About SatSure:
SatSure is a deep tech, decision intelligence company that leverages Earth-Observation (EO) data to solve crucial problems at the nexus of agriculture, finance, infrastructure, utilities, aviation, energy, and climate, to name a few. Our goal is to create an impact for the other millions, focusing on the developing world. We want to make insights from earth observation data accessible to all.
With a founding team having roots in the Indian Institute of Space Science and Technology (IIST), Indian Space Research Organisation (ISRO), Indian Institute of Remote Sensing (IIRS), and the leadership team having diverse backgrounds (IBM, Samsung, Intel, USC, IITKGP, IITG, IITM), we value technical innovation and scale. If you are interested in working in an environment that focuses on the impact on society, driven by cutting-edge technology, and where you will have the freedom to work on innovative ideas and be creative with no hierarchies, SatSure is the place for you.
Data Science Intern, EO Data Team:
We are looking for an Data Science Intern in our EO Applied Data Science (EO Data) Team. Our mission is realized through foundational research and development in applied machine learning. With a plethora of Geospatial Data Science use cases that we have solved so far, such as Land Use and Land Cover (LULC), Crop Classification, Sowing and Harvest Progression, Change Detection, Route Optimization, Satellite Image Time-Series (SITS) classification, Image2Image (I2I) Translation, Cross-Modal Fusion etc, we are now focusing on advancing the next-generation Machine Learning (ML) applications, and surpass the State-Of-The-Art (SOTA), especially in more ambiguous, complex geographies.
We look forward to applying our research to critical products while touching the lives of millions of users, via revolutionary, real, and near-real-time large-scale software systems utilizing Terabytes of data. At the core of such systems, we envision foundational geospatial data science models that are season, modality, and ground agnostic.
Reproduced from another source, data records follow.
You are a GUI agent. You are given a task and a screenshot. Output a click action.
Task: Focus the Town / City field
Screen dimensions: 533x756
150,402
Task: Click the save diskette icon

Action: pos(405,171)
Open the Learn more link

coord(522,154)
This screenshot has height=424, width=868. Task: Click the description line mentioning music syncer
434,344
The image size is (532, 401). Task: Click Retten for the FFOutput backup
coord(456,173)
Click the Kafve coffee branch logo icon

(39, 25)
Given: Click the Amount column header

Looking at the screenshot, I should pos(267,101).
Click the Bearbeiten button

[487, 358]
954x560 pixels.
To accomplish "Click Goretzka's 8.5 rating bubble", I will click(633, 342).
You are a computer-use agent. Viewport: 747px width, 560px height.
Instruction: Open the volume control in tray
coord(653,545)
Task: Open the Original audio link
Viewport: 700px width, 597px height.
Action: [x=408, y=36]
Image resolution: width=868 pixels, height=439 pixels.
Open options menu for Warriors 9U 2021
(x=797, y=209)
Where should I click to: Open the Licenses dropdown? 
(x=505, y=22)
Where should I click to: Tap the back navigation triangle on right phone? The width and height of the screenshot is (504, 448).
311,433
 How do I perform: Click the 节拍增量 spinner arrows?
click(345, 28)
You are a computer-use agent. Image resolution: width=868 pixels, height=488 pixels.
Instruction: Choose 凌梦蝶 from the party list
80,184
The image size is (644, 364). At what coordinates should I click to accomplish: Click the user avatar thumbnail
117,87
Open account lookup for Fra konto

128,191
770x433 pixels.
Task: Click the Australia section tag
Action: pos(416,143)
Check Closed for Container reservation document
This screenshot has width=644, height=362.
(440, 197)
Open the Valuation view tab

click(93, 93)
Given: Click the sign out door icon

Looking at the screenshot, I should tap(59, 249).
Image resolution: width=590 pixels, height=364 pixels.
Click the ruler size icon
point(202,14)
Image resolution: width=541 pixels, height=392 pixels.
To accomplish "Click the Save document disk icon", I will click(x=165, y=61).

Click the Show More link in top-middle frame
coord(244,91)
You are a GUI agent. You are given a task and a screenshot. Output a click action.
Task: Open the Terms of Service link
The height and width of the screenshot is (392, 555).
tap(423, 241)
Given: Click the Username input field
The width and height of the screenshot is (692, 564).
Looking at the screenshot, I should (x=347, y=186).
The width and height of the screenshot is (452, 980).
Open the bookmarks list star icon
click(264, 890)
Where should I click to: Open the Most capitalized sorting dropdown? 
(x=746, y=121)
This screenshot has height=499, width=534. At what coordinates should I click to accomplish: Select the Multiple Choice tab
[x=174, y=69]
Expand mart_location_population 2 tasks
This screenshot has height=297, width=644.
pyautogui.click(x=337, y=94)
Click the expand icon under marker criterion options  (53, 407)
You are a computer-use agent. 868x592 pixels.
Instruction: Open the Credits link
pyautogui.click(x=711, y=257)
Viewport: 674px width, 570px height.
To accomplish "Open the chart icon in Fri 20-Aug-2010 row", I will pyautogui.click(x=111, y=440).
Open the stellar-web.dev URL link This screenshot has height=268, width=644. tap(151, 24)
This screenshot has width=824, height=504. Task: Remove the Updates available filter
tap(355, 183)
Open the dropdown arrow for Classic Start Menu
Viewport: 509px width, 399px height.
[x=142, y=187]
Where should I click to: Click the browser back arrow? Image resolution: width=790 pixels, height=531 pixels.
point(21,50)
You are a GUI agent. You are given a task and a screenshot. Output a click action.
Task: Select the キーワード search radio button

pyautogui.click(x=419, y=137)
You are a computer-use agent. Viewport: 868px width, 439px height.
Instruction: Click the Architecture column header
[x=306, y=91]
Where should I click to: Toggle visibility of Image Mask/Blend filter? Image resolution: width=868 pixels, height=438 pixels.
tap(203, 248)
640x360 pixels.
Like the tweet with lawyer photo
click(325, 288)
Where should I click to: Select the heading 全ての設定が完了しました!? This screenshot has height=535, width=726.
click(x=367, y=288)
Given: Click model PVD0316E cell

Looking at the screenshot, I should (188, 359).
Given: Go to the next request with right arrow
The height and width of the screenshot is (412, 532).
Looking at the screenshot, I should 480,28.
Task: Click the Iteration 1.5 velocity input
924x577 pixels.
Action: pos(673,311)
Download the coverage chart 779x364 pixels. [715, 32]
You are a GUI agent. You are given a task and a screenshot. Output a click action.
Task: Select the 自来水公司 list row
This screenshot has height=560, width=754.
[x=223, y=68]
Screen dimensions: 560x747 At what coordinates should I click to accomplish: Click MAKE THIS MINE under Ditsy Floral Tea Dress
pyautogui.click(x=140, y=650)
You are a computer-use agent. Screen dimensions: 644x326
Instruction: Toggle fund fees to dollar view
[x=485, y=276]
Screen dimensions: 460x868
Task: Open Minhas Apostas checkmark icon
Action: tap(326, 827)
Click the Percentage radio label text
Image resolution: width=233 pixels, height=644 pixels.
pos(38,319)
We have been at the forefront of adaptable and efficient models, as evidenced by our findings through publications at top ML/GRS conferences.
Key Responsibilities:
- Work in collaboration with applied data scientists, MLOps, geospatial experts, and platform engineers to envision solutions to real-world, ambiguous business use cases with low latency/ high throughput.
- Focus on identifying and solving assigned problems with simple and elegant solutions, while working backwards from desired requirements.
- Quickly propose and validate hypotheses to direct the science roadmap. Own time-bound, End-to-End (E2E) solutions for ML applications, ranging from resource, requirements gathering, data collection, cleaning and annotation, model development, and validation.
- Brainstorm, deep dive, implement, and debug into fundamentals of the systems (e.g., architectures, losses, efficiency, serving, etc), while writing clean code.
- Define proper output Data Science metrics.
- Clearly communicate findings verbally and in writing to stakeholders of varied backgrounds. Have attention to detail.
- Engage and initiate collaborative efforts to meet ambitious (applied research and product/client delivery) goals.
- Innovate and advance State-Of-The-Art (SOTA) in-house solutions, and communicate findings as IPs (patents, papers), as deemed applicable by business.
About You:
To be eligible for this role, we are looking for candidates with the following qualifications:
- Pursuing M.Tech, MS (Research), PhD in a technical field (e.g., CS, EE, EC, Remote Sensing, etc), preferably from leading academic/ industrial labs/institutes, or corporates. Undergraduates/Dual-Degree with research experience as mentioned below may also be considered.
- A proven track record of relevant experience in computer vision, NLP, learning theory, optimization, ML systems, foundational models, etc.
- Technically familiar with some, or most of (as evidenced by problem-solving skills in novel scenarios): Convolutional Neural Networks (CNNs), LSTMs/RNNs/GRUs, Transformers, UNet, YOLO, RCNN, Encoder-Decoder Architectures, Generative Models (GAN, VAE, Diffusion), Contrastive Learning, Self-Supervised Learning, Semi-Supervised Learning, Representation Learning, Image Super Resolution, Traditional Machine Learning (Classification, Regression, Clustering), Active Learning, Learning with Noisy Labels, Multimodal Learning, Synthetic Aperture Radar (SAR)/VV-VH bands, Normalized Difference Vegetation Index (NDVI), False Colour Composite (FCC), Dimensionality Reduction (PCA, UMAP, Isomap), Time-Series Modeling/ Forecasting, Model compression (Distillation, Pruning, Quantization), Automatic Mixed Precision training, Fourier Neural Operator (FNO), Climate+AI, Domain Adaptation, Domain Generalization, Anomaly Detection etc.
- Experience working in industry (0-1 years of experience), if applicable will also be considered.
- Candidates with prior publications in (main tracks/ workshops of) ICLR, CVPR, ICCV, ECCV, NeurIPS, ICML, AAAI, IJCAI, ACL, EMNLP, TACL, NAACL, TMLR, IGARSS, InGARSS, IEEE Transactions, etc, would have an edge too (with preference to first-authored ones).
- Proficiency in at least one general programming language (preferably, Python), along with strong hands-on experience with ML frameworks (e.g. PyTorch) in terms of training large, optimized, scalable, ML models.
- Experience with SQL, large-scale distributed systems (e.g., Spark), and MLOps will be handy.
- Strong verbal and written communication skills.